Quand Francesco m’a parlé de l’installation qu’il était en train de développer pour son exposition, il utilisa la métaphore d’un « repas léger ». Les mots sont plus légers que les objets et les mots flottants sont plus légers que les affirmations. Est-ce par conséquent une exposition qui ne pose aucune affirmation ? Je veux dire, est-ce même possible de concevoir une telle exposition, une exposition qui n’affirme rien ? Vous dites : « Il est si cérébral » parce qu’en fin de compte, tout ceci est cryptique. Vous dites « Il est si anal » parce que tout est si direct. Vous dites « Il est si fade ». Pourtant, Francesco est léger, il tisse des mots dans des cordes, leur donnant une substance et une fonction, sans pour autant avoir recours à leur signification.

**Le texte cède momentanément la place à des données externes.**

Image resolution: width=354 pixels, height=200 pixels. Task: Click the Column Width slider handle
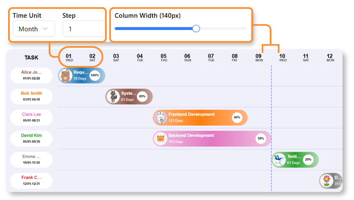coord(196,29)
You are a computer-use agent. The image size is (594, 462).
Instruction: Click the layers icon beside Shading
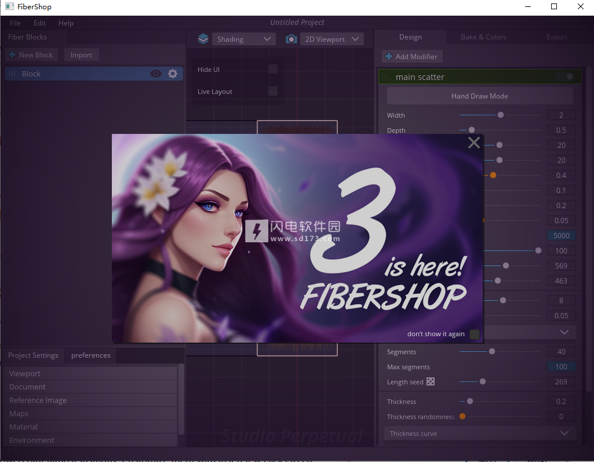pos(203,39)
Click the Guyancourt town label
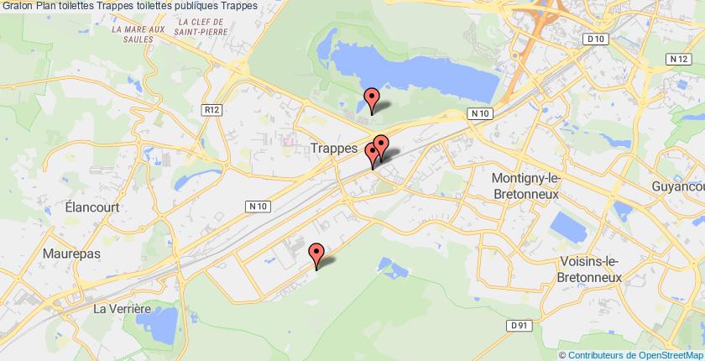705x361 pixels. pyautogui.click(x=678, y=186)
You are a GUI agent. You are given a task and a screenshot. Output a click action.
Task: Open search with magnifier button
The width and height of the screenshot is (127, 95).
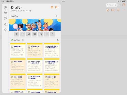coord(47,34)
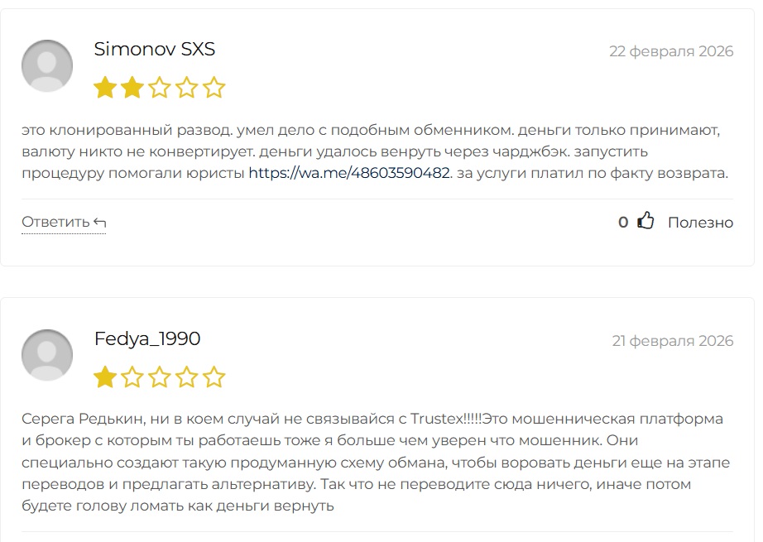Click Ответить under Simonov SXS's review
763x542 pixels.
[x=55, y=223]
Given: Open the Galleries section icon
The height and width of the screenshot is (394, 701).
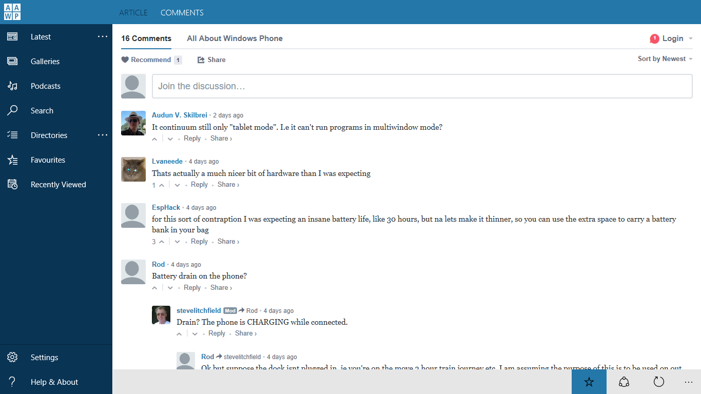Looking at the screenshot, I should pos(12,62).
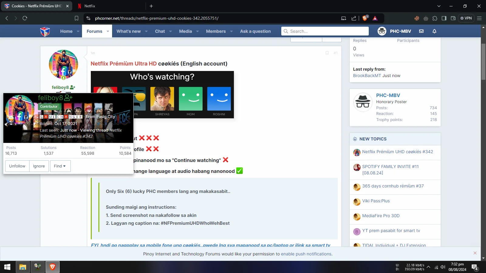Focus the forum Search field

(x=325, y=31)
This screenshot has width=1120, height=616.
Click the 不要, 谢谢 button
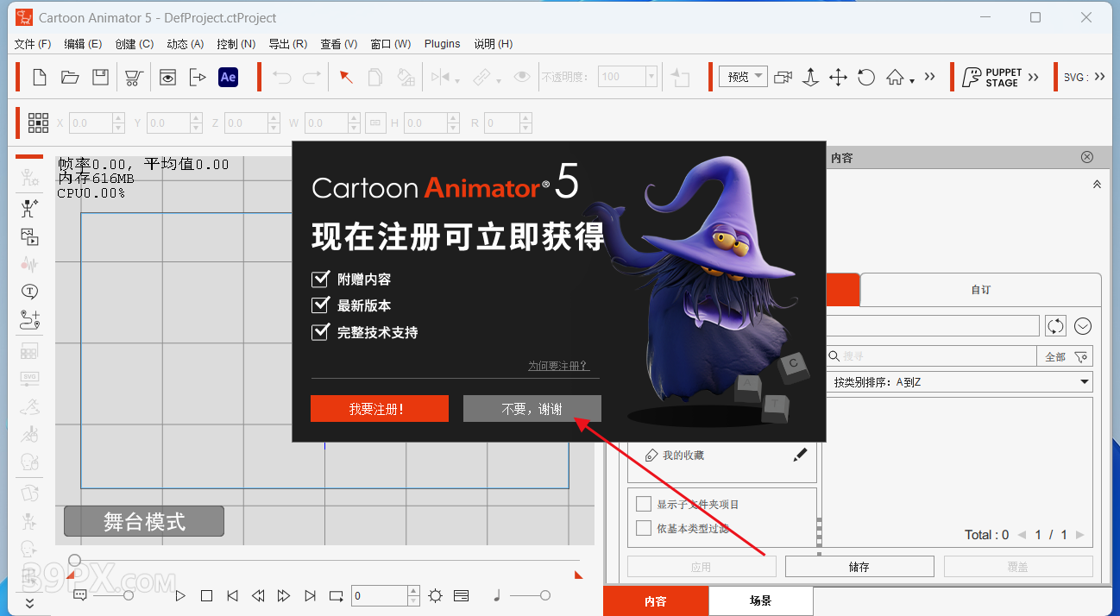coord(532,409)
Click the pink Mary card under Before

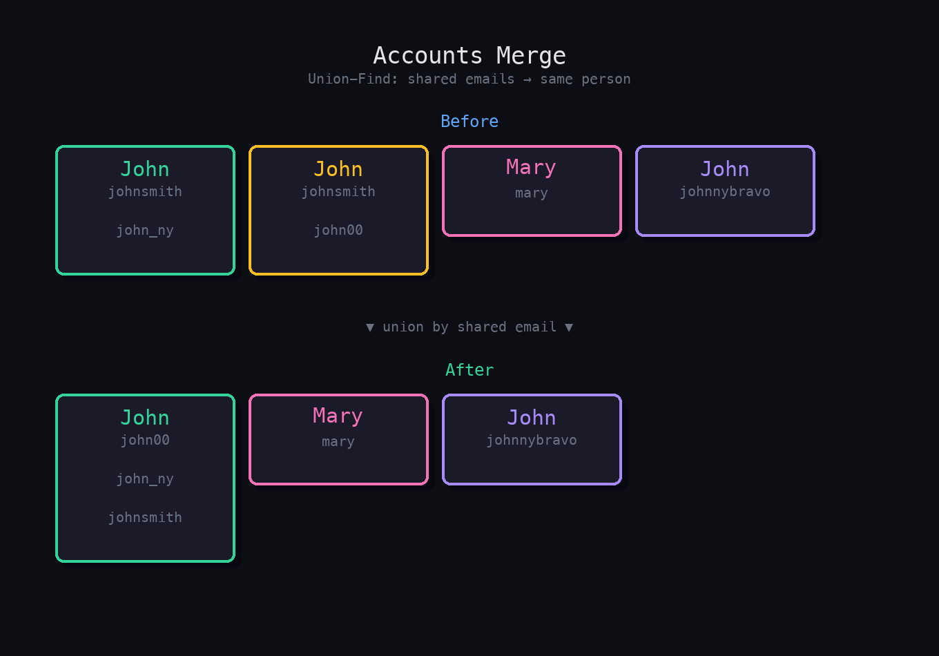coord(532,191)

On pourrait dire que c’est de la poésie concrète. Je dis : oubliez les questions pragmatiques, oubliez la syntaxe, oubliez la sémantique. Lisez, mais parce que qu’en lisant vous bougez. « Puis Joanna compris soudainement que la plus grande beauté était à trouver dans la succession, que le mouvement expliquait la forme – c’était si bouleversant et pur de pleurer : le mouvement explique la forme ! – et la douleur était aussi présente dans la succession parce que le corps était plus lent que le mouvement de l’ininterrompue continuité ». Je cite ces mots d’un roman que je suis en train de lire. Je le lisais aujourd’hui dans le bus, debout, stable hiératiquement. L’équilibre est l’habilité dont vous avez besoin pour vous opposer à l’incertitude. « Trouver la juste mesure » disent-ils quand vous mettez en péril votre équilibre. Et puis vient le vertige, et puis vient la chute.

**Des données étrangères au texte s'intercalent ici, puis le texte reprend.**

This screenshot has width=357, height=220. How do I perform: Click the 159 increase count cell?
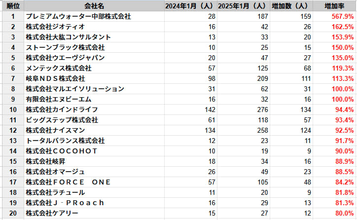[x=291, y=16]
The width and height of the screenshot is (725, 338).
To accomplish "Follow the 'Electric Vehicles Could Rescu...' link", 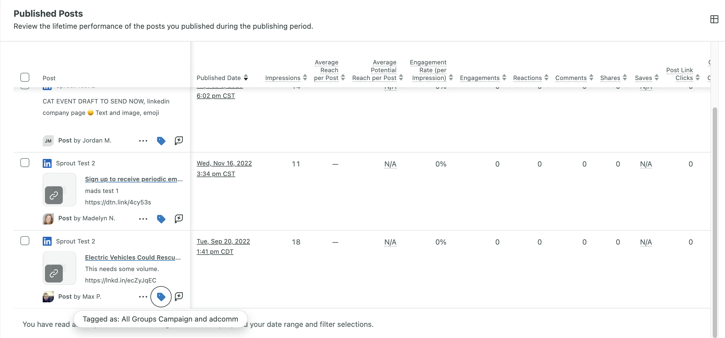I will (x=133, y=257).
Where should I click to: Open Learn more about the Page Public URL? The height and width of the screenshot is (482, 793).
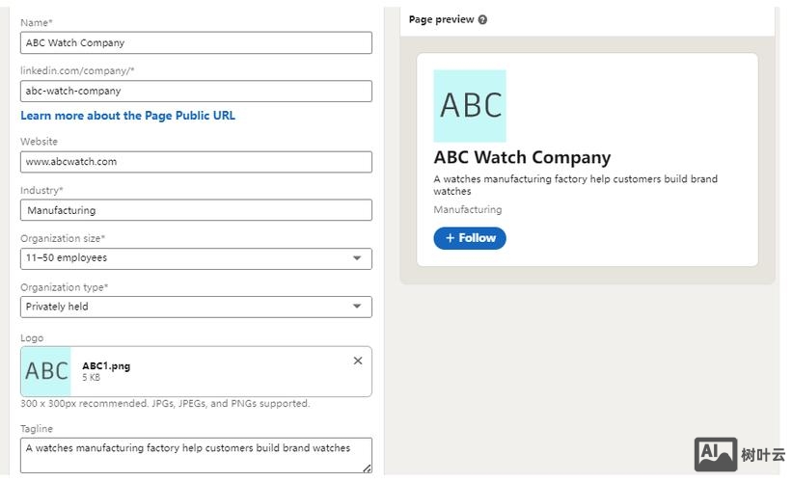click(127, 116)
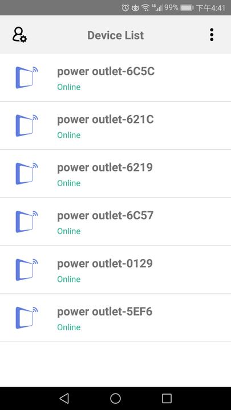Open device power outlet-6C5C
This screenshot has height=410, width=231.
[115, 77]
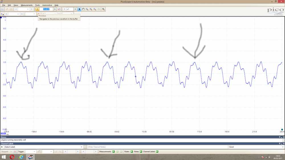
Task: Click channel A options button
Action: coord(2,14)
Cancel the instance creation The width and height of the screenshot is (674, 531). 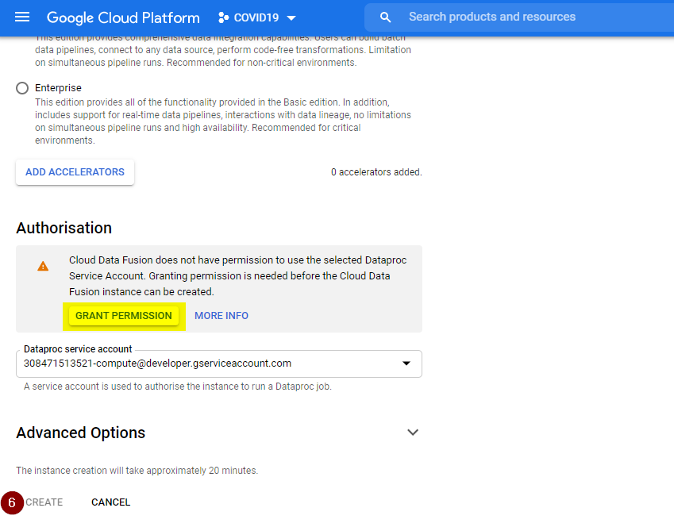point(110,502)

Cette exposition vous donne la chance de tester votre équilibre. Rentrez le ventre et marchez sur les cordes, marchez sur les mots. Vous êtes si léger, vous flottez presque. Aimez le vertige, n’ayez pas peur de tomber. N’ayez pas peur du tout. La nuit dernière j’ai regardé un documentaire à propos des manifestations étudiantes dans les années 70 en Italie. Une femme, une adorable camée, proférait: « Trop souvent les mots représentent un éloignement de l’estomac. Je veux récupérer mon ventre! Je veux le sentir ! Je veux le sentir parmi tous les autres ventres qui sont ici ! Je ne supporte plus le cerveau! Je n’en veux plus! » Francesco se soucie de son ventre, et aussi de vôtre ventre. C’est pourquoi il propose ce « light show ». »
Michele D’Aurizio
EN
« So Leggère » is the first solo show of Francesco Cagnin in Paris. He presents an installation thought and conceived for DOC and guides the spectator’s wandering in various reading’s way, poetics and spatial.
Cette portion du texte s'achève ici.